I read a lot of books. I recommend books to friends I know would enjoy them. But I don’t write about books on this blog. Unless of course, I run across something that so rocks my world that I have to write about it. Last time that happened, it was The Shack. This time it was Accidental Saints: Finding God in All The Wrong People.
Ever read a book that you can’t put down? I’ve read a lot of those. A few years ago, I called out sick because I had quite literally stayed up all night to finish the Girl Who Kicked The Hornet’s Nest and still had 100 pages left when the sun came up. I couldn’t go anywhere until I knew what happened to Lisbeth Salander.
But now let me ask the question another way: Did you ever read a book that wouldn’t let go of you? Because in the last ten days I read one that pulled me in and wouldn’t let go. It wasn’t that long of a book but it took me ten days to read because, crazy as it sounds, I swear to you that book told me when to pick it up and when to put it down.
I mentioned in a previous post that I had read Pastor Nadia Bolz-Weber’s Pastrix during the Week of Guided Prayer over the summer. That book beat me up. It challenged me into a profession of faith that I felt not quite ready to make. Add the scripture readings into the mix and well, I came away from that week feeling very bruised. The image of a rosebush being pruned (or run over by a lawnmower, depending on your perspective) was the image of the week.
So maybe given how that week went, pre-ordering Pastor Nadia’s next book Accidental Saints was probably a little crazy. But it was okay because I wasn’t going to read it right away. I figured I’d save it for the long Thanksgiving weekend. I lasted all of about 2 hours after UPS dropped it off.
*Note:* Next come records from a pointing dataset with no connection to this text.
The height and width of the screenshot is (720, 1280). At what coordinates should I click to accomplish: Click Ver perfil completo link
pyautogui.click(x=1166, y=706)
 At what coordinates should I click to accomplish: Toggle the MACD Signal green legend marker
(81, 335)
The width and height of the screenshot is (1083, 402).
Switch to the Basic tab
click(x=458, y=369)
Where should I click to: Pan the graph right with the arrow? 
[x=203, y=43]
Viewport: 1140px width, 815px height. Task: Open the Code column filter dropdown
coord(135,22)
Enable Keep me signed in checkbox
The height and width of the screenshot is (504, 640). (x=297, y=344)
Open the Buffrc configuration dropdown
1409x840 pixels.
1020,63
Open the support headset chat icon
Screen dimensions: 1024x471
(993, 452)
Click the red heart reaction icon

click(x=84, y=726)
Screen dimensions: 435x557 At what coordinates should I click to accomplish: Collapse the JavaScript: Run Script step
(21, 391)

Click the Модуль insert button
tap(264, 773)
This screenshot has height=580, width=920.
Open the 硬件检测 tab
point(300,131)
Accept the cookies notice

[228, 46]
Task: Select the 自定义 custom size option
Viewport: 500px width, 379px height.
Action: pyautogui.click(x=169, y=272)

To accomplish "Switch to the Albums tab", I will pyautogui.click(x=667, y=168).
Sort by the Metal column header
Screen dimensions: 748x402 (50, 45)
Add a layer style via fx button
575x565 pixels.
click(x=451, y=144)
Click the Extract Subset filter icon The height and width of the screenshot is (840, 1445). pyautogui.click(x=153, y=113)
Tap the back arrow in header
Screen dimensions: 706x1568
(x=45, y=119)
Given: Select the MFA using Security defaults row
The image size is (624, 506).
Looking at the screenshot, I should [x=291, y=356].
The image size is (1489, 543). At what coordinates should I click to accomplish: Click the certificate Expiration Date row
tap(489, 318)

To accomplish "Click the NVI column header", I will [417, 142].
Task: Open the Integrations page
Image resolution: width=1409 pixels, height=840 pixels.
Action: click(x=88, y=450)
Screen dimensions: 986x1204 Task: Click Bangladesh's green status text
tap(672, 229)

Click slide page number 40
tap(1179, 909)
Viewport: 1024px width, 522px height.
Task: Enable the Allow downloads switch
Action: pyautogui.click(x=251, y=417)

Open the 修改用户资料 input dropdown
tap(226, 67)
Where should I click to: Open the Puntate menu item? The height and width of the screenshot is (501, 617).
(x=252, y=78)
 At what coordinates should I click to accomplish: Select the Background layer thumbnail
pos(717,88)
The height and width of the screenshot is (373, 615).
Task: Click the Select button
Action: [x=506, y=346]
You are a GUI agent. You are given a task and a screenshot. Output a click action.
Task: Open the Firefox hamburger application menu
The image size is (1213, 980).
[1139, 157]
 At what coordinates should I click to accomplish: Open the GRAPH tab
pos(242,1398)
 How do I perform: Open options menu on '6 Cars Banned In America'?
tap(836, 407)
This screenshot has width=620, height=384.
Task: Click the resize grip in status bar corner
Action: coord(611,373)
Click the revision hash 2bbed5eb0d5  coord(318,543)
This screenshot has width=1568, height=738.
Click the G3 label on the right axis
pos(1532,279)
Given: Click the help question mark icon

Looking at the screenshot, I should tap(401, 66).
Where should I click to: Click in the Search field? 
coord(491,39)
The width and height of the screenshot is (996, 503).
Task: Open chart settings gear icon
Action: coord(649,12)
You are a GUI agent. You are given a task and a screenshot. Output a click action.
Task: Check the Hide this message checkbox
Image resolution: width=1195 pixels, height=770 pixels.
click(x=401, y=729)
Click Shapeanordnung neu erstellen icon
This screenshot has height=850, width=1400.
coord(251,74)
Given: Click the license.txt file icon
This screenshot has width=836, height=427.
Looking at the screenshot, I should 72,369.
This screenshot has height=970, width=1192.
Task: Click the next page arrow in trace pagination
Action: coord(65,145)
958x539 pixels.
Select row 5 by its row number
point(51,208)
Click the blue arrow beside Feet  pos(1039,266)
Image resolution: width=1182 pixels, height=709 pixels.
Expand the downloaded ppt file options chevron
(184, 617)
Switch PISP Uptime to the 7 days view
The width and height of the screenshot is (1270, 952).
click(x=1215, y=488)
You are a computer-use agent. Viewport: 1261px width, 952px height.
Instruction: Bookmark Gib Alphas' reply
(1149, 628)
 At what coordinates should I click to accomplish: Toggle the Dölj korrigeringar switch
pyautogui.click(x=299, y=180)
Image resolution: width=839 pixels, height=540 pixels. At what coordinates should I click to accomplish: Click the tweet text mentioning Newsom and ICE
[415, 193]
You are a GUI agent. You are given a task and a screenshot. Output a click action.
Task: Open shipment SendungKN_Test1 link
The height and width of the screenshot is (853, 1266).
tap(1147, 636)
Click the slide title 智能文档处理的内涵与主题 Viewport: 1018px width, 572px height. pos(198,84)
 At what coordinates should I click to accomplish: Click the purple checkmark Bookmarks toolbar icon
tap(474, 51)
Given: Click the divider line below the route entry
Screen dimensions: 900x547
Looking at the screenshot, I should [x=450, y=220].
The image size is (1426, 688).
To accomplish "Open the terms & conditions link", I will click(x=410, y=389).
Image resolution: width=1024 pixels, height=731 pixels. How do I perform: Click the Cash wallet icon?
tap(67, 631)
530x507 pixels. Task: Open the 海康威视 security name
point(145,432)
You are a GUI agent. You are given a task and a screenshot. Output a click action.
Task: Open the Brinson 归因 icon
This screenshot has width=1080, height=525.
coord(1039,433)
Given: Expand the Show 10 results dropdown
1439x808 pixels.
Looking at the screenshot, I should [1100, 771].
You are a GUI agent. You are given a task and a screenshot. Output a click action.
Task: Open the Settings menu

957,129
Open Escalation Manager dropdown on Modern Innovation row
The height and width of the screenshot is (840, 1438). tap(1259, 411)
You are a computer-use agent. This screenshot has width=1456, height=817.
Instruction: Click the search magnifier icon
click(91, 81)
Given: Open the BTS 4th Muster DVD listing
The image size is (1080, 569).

Then I randomly read all of Chapter 8 in the laundromat and cried my eyes out. (Don’t worry – no spoilers here.) But even reading a random chapter was enough. It grabbed me and pulled me in. As I read, I found myself facing all those things that had come up during the Week of Guided Prayer: trust, surrender, pruning and deeper healing. I read about “forgiving some jackass who I really want punch in the throat” and how much love and grace can sting. Being loved well stings – that is a perfect description of something that I’ve felt so deeply but could never manage to find the words for and to see it there in black and white in my hands dissolved me entirely. For the second time in ten days I was sitting in the laundromat with a book in one hand and wiping away a stubbornly steady flood of tears with the other. The regulars there are probably beginning to wonder if I’m coming unhinged.
Deacon Ron always tells me to look for the recurring themes in my writings. Trust and surrender are not my strong points. Patience is a virtue. It isn’t one of mine. Read any three random posts on this blog and you’ll see those things pop up. What you might not find so easily are the themes I don’t write about as much. Being vulnerable. Letting people love me. More specifically, not letting anyone close enough to love me. It’s taken a long time to learn to open up again and even longer to accept that I had walled myself off from being hurt because I had been deeply hurt – actually I believe the term most often used by my therapist was brutalized, although try as he did, he could never get me to say that word out loud.
It was hard to type that sentence and if this seems a bit disjointed here it’s because I had to walk away to make a cup of tea and sit in the sunshine for awhile until all the ugly feelings that word brings up – weakness, powerlessness, shame, fear, embarrassment – had dissolved again.
For years there had been a lingering pain that I could never quite explain. I know why I flinch if someone touches me unexpectedly or why I get panicky if I hear someone yelling and angry. But I could never find the way to express how much it hurt, and sometimes still does, to hear, “I love you” or to have someone do something kind for me. And it sounds pretty batshit crazy to tell someone, “I’m so glad you hugged me (said you loved me, repaired my car, drove me to a doctor) today. I needed that. And by the way it feels like you ripped my heart out of my chest in the process.” No. I kept that level of crazy to myself in hopes that sooner or later it would make sense. I don’t know how I expected that answer to come but I can promise you I never expected it to come all at once in the middle of the spin cycle.
Grace stings because it is so undeserved.
Love stings because we believe ourselves to be so unworthy.
Trusting God is scary as hell because it means first accepting that we are so
loved.
Surrender requires working through the other three.
And this is why grace is like water. It slips under the walls, through the cracks in the mortar, drips in through the ceiling. Not only is it impossible to hang on to, it’s impossible to keep out. Except it’s more like rubbing alcohol than water. It stings but it cleans and once you’ve been soaked in it, you can be set on fire.